**PROBLEM STATEMENT:** Below is a set of records, and all of them should be retyped exactly, minus the pictures.
▶
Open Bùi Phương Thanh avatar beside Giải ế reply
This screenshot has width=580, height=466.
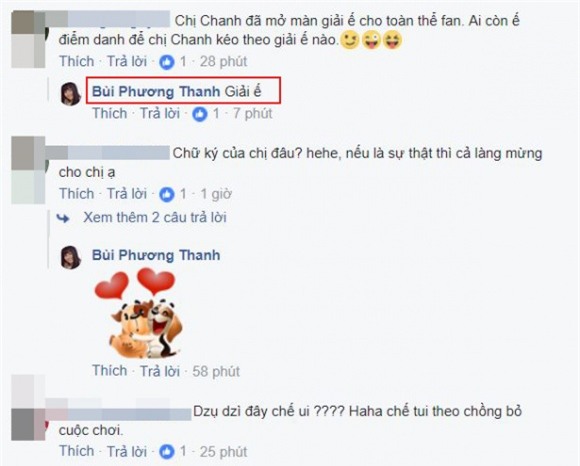point(70,94)
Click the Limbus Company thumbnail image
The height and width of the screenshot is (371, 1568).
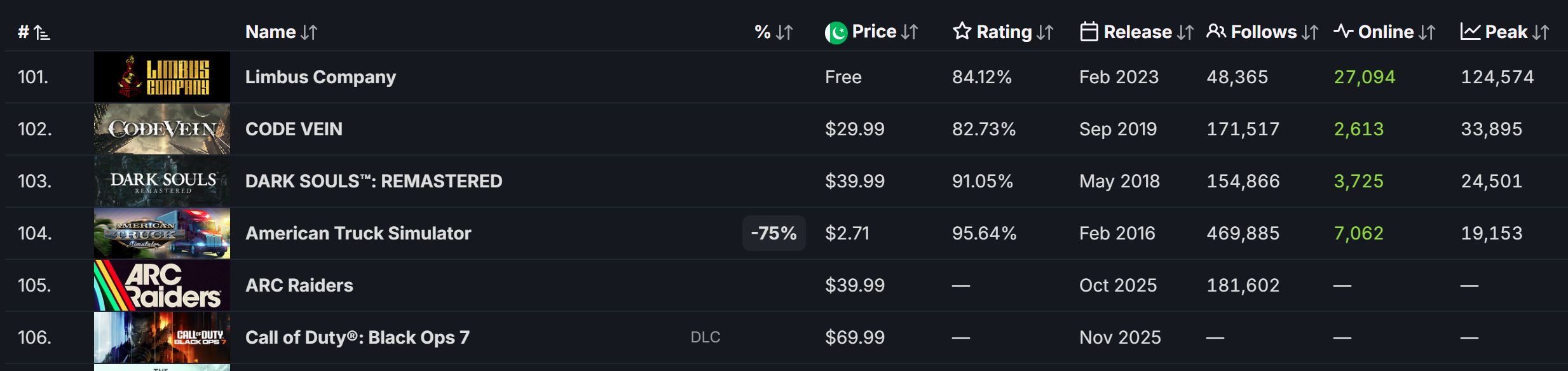162,77
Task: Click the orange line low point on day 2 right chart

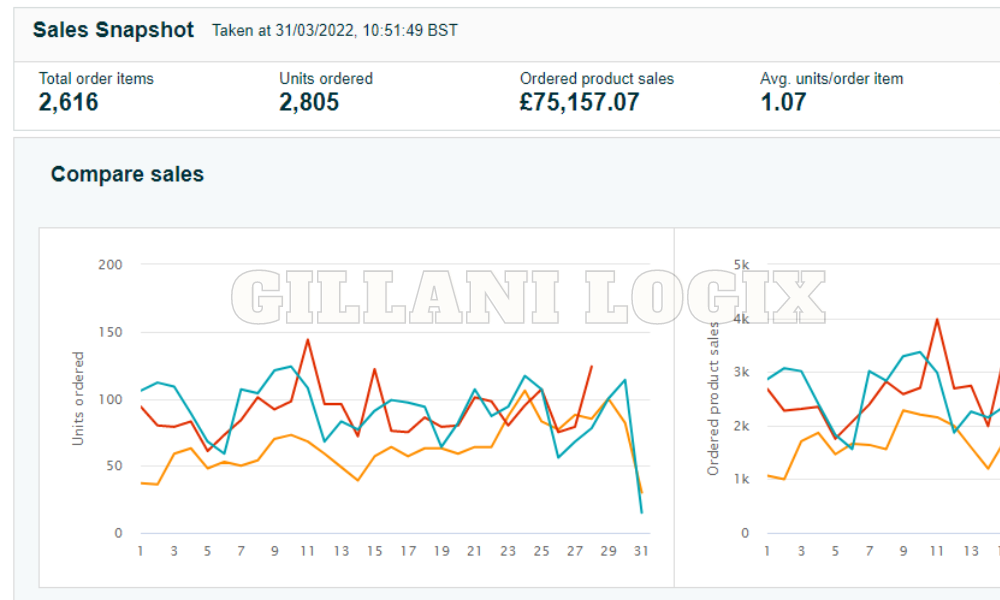Action: click(784, 478)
◀
**EXERCISE RESPONSE:**
Open Bùi Phương Thanh avatar beside Giải ế reply
This screenshot has width=580, height=466.
point(70,94)
Click the Limbus Company thumbnail image
The height and width of the screenshot is (371, 1568).
162,77
Task: Click the orange line low point on day 2 right chart

Action: click(784, 478)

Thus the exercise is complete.